Punktem zapalnym jest Obwód Doniecki. To właśnie tam wspierani przez Moskwę rebelianci zaatakowali pozycje żołnierzy ukraińskich m.in. we wsiach Pieski, Starohnatiwka, Opytne, a także na obrzeżach miasta Awdiejewka. Napięta sytuacja utrzymuje się także na obrzeżach Doniecka.
Niebezpiecznie jest także w rejonie Mariupola – tam separatyści ostrzelali okoliczne wioski z ciężkiej artylerii.
– Jeśli chodzi o działania separatystów to jest to armia nieregularna, jest jednak nasycona personelem rosyjskim, specjalistami w różnych obszarach i w różnych rodzajach broni. Także, powiedzmy sobie w ten sposób: być może jest to armia partyzancka, nie mniej jednak jej charakter jest daleki od typowej partyzantki – tłumaczy kmdr por. dr Bohdan Pac, specjalista od operacji informacyjnych.
Separatyści koncentrują swe oddziały wzdłuż linii frontu w Donbasie. Według Sztabu Generalnego Sił Zbrojnych Ukrainy nasilenie ataków i koncentracja sił wzdłuż linii frontu oznaczają przygotowania do ofensywy.
Kmdr por. dr Bohdan Pac widzi w zachowaniu separatystów pewne podobieństwa historyczne, które świadczą o wykorzystywaniu sprawdzonych metod wojny zakamuflowanej.
– Możemy przyrównać działania separatystów rosyjskich do działań separatystów niemieckich z 1938 roku, którzy również byli nasyceni specjalistami z Wehrmachtu SS oraz innych formacji niemieckich. Mimo że byli formacją nieregularną byli w stanie zagrozić statusowi quo na terenie Sudetów w Czechach – zaznacza kmdr por. dr Bohdan Pac.
Moskwa prowadzi ukrytą inwazję na Ukrainie, ale także w Gruzji.
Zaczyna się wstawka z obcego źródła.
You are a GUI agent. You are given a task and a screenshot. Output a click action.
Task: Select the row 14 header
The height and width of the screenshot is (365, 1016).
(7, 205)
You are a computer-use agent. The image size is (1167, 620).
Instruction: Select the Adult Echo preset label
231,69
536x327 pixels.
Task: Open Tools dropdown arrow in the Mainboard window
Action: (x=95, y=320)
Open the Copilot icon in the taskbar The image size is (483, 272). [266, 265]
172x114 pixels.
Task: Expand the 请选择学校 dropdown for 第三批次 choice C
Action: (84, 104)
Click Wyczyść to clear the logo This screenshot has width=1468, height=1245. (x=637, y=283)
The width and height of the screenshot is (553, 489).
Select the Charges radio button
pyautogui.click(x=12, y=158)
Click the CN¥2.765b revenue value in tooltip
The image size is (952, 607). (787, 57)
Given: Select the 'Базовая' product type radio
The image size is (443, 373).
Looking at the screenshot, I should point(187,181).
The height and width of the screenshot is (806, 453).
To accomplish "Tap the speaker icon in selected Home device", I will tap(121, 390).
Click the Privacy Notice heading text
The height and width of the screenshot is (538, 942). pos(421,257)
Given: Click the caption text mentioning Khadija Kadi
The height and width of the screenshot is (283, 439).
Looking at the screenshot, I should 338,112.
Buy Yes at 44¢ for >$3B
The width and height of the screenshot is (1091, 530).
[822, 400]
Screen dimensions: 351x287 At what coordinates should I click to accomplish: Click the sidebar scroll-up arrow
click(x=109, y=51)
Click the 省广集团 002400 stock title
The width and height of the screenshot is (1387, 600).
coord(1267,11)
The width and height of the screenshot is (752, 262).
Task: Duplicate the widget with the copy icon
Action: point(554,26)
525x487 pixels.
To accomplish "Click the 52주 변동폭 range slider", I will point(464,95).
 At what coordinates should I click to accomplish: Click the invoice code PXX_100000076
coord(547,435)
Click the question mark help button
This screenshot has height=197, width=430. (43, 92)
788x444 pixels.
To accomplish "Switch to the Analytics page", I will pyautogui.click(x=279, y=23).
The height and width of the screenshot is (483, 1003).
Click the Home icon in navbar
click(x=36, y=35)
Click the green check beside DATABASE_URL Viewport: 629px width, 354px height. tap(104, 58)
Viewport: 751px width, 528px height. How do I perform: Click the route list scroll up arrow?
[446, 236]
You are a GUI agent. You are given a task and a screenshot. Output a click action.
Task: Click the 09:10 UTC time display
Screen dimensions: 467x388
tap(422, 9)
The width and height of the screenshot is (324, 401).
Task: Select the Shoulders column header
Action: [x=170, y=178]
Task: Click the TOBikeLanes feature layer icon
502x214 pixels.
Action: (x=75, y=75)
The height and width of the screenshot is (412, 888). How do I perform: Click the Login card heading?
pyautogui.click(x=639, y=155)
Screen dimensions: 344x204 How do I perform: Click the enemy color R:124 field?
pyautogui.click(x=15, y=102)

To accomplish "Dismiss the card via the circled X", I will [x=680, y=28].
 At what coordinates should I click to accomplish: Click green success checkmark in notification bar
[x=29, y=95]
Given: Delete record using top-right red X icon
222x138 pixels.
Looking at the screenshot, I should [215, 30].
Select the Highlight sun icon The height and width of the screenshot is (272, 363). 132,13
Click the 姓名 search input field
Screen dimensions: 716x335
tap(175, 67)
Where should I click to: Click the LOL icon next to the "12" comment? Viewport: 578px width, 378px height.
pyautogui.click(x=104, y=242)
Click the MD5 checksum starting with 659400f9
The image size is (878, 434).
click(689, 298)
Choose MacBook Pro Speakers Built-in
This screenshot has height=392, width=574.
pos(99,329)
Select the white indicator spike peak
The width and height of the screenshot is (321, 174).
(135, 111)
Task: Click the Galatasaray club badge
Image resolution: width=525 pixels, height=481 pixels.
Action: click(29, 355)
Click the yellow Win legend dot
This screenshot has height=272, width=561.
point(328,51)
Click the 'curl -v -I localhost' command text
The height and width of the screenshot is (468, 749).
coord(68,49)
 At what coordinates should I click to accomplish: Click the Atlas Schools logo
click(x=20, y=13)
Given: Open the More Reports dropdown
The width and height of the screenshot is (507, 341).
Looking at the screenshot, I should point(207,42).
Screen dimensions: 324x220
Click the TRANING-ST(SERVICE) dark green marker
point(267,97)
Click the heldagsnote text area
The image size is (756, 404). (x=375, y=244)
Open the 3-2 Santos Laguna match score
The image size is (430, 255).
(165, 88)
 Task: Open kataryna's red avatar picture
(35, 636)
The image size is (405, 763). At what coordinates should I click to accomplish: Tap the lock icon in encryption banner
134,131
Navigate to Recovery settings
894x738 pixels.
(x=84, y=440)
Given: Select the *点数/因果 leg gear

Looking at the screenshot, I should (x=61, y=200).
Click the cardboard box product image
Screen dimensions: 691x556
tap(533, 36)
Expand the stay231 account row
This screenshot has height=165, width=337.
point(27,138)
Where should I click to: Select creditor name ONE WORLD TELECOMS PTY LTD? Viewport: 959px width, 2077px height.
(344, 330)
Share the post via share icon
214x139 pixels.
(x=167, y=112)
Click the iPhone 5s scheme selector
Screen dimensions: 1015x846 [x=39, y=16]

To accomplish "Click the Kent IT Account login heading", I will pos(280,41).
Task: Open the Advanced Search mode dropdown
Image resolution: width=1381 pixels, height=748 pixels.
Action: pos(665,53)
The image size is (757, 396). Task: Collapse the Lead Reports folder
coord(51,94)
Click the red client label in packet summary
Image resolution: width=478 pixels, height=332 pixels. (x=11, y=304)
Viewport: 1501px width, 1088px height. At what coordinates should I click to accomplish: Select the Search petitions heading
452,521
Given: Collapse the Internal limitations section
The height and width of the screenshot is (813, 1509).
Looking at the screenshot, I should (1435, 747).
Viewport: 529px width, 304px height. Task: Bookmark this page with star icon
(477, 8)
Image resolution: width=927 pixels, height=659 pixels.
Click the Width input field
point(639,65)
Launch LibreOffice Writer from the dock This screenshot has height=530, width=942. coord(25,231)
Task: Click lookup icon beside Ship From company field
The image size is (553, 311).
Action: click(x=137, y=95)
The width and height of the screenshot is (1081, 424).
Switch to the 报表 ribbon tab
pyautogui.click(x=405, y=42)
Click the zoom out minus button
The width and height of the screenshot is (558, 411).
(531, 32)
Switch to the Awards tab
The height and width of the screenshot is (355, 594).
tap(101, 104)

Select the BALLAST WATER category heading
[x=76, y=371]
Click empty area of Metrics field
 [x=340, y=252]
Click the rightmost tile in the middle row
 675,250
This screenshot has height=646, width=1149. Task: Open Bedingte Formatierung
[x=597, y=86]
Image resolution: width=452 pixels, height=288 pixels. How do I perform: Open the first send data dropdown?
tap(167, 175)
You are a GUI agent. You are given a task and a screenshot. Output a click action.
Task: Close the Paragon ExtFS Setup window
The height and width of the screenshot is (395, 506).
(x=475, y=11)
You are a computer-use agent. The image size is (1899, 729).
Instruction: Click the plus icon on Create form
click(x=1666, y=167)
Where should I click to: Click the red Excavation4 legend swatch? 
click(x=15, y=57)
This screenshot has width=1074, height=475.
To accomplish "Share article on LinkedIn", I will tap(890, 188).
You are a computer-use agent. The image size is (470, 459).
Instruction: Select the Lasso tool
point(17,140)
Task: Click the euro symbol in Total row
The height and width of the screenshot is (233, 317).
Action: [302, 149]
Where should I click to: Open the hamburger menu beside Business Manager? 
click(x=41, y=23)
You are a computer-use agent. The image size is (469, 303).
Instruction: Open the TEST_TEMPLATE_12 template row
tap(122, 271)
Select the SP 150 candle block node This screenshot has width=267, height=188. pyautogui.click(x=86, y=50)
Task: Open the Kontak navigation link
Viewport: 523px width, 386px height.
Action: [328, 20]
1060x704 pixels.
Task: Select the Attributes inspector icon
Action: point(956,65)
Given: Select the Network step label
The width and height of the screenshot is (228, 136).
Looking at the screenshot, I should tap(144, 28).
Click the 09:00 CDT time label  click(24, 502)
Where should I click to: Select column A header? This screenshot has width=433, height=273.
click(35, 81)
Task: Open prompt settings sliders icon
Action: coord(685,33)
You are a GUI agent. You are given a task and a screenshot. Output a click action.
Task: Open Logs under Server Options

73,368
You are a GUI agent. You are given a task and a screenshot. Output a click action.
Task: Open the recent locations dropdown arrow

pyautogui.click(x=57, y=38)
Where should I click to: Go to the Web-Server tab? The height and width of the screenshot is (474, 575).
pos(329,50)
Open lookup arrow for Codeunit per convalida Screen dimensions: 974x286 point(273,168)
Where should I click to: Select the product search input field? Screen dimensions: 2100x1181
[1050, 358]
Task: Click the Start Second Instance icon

Zdaniem gruzińskiego MSZ Rosja „przesunęła” granicę pomiędzy kaukaskim państwem a kontrolowaną przez Moskwę Osetią Południową. W wyniku tej akcji kilku rolników straciło swoje pola uprawne.
Powodów rosyjskiej polityki cały czas dość nieprzyjaznej wobec Gruzji jest kilka – wskazuje dr Grzegorz Rdzanek, Jeden z nich to igrzyska dla rosyjskich obywateli.
– Rosja jak każde państwo o charakterze autorytarnym (…) stara się cały czas podtrzymywać swój wizerunek jako państwa, które w dość bezkarny sposób może dokonywać ingerencji w granice sąsiednich państw, politykę wewnętrzną, w stanowienie władz w sąsiednich państwach – mówi dr Grzegorz Rdzanek, politolog.
Jak pokazują sondaże taka polityka Kremla podoba się Rosjanom. Drugi aspekt to fakt, że Gruzja to jeden z ostatnich państw powstałym po rozpadzie związku sowieckiego, które przejawia aspiracja do Unii i NATO.
Armenia, Azerbejdżan, Białoruś, Kazachstan zrezygnowały z prób zbliżenia ze światem zachodu.